On the school’s website, TOTEM is described as an opportunity for “personalized, self-directed education that is creative, reflective and focused on relevant issues.” The school is based in Hydaburg, but open to all Alaska students in kindergarten through 12th grade and beyond, according to co-founder Bart Mwarey.
“We let kids excel at the highest potential they’ve been given, we don’t stop at the 12th-grade level,” he said. “We take ’em as high as we can get ’em to prepare them for life — not only for college, but for life.”
Mwarey said he’s been using a project-based approach to education for 20 years, encouraging students to develop a culminating question or idea each year to explore from all subject angles. A student who wanted to study global warming, for example, might get science credit by examining atmospheric qualities and changes, geography by looking at certain affected locations, and reading and writing through research and report building.
“It’s one of the cheapest ways to do education because it doesn’t really require textbooks,” Mwarey said. “It requires a good plan and good way to execute them.”
Each student is issued a laptop and an adviser upon the acceptance of their application, and must participate in state-mandated tests like at any other high school.
‘Life-changing’ education for everyone
Rodney McCord, who now works for Cook Inlet Tribal Council, said he never enrolled in TOTEM Correspondence, but found success in similar styles of education under Mwarey at boarding schools in Galena and Takotna. One year he completed a project on rap music and acoustics, another year on prisons around the world, and one on his home village of Tyonek.
McCord said he enjoyed the one-on-one direction from Mwarey and his teachers, whom he said helped him better understand educational concepts that flew by him at public school in Anchorage.
“I almost never graduated and (Mwarey) convinced me otherwise,” McCord said. “He changed my life forever, just telling me to never give up.”
Mwarey said a lot of student success has to do with engagement, which is something he hopes TOTEM provides — sometimes an interesting project is all it takes to get a student performing at higher level, he said. But if a student needs some remedial work in math or other core subjects, he said, they would be able to purchase additional curriculum or look at other options for credit recovery.
On the flip side, advanced high school students can receive additional credit for taking college classes by dual enrolling at accepting universities, including University of Alaska schools and Iḷisaġvik College in Barrow.
“We have a menu approach to whatever parents need,” Mwarey said.

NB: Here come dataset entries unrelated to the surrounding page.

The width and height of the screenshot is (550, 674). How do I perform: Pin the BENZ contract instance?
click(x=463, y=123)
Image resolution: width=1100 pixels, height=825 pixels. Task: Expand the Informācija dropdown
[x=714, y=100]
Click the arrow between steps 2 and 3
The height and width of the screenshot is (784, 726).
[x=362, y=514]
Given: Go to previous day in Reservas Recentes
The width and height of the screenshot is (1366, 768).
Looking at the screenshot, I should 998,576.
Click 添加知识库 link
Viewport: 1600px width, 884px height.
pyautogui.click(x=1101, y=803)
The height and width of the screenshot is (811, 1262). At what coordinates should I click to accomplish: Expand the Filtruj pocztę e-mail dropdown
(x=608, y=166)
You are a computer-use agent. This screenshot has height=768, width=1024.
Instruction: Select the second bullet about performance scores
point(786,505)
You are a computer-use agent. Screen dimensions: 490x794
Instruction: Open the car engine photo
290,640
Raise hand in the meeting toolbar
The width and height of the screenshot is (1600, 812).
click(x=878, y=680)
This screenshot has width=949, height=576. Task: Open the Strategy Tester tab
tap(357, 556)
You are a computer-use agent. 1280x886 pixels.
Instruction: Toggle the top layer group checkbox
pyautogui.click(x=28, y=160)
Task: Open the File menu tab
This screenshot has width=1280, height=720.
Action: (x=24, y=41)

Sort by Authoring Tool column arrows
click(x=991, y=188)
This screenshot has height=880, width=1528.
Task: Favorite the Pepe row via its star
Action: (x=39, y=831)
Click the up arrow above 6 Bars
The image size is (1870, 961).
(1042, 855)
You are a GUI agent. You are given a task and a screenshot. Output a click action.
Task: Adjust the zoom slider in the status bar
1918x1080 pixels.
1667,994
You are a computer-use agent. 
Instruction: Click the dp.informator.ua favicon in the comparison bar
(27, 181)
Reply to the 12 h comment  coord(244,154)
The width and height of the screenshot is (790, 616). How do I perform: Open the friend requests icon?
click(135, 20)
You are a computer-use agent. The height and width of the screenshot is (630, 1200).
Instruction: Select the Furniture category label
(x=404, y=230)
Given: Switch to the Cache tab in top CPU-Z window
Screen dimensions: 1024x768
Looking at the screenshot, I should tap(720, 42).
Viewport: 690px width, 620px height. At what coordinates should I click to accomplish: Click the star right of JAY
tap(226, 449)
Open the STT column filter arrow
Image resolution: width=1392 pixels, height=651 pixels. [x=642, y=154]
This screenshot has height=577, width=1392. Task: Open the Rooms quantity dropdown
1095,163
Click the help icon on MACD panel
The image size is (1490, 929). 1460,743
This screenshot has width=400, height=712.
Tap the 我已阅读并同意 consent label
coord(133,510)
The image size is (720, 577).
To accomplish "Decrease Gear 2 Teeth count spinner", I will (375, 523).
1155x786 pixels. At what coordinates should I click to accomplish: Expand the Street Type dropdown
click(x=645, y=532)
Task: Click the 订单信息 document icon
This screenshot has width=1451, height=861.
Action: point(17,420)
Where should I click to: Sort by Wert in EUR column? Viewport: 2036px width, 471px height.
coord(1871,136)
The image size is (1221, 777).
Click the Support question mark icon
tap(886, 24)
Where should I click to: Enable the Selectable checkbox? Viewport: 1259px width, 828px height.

While TOTEM Correspondence is popular among Alaska Native students, Mwarey emphasized that it is a public school, and therefore open to students of any ethnic or cultural background. As for the name, TOTEM, Mwarey said it simply comes from the name of the street on which the office is located.
“We’re seeking out everybody … all kids from around the state who want to see a different approach to education,” he said.
TOTEM’s fall semester begins Sept. 6. Prospective students can download the application online at www.totemcorrespondence.org and submit it via email to info@totemcorrespondence.org at any time, provided the student is 19 years or younger on Oct. 1.
For more information on TOTEM Correspondence School, call 907-401-3359.
Contact reporter Caitlin Skvorc at 352-2266 or caitlin.skvorc@frontiersman.com.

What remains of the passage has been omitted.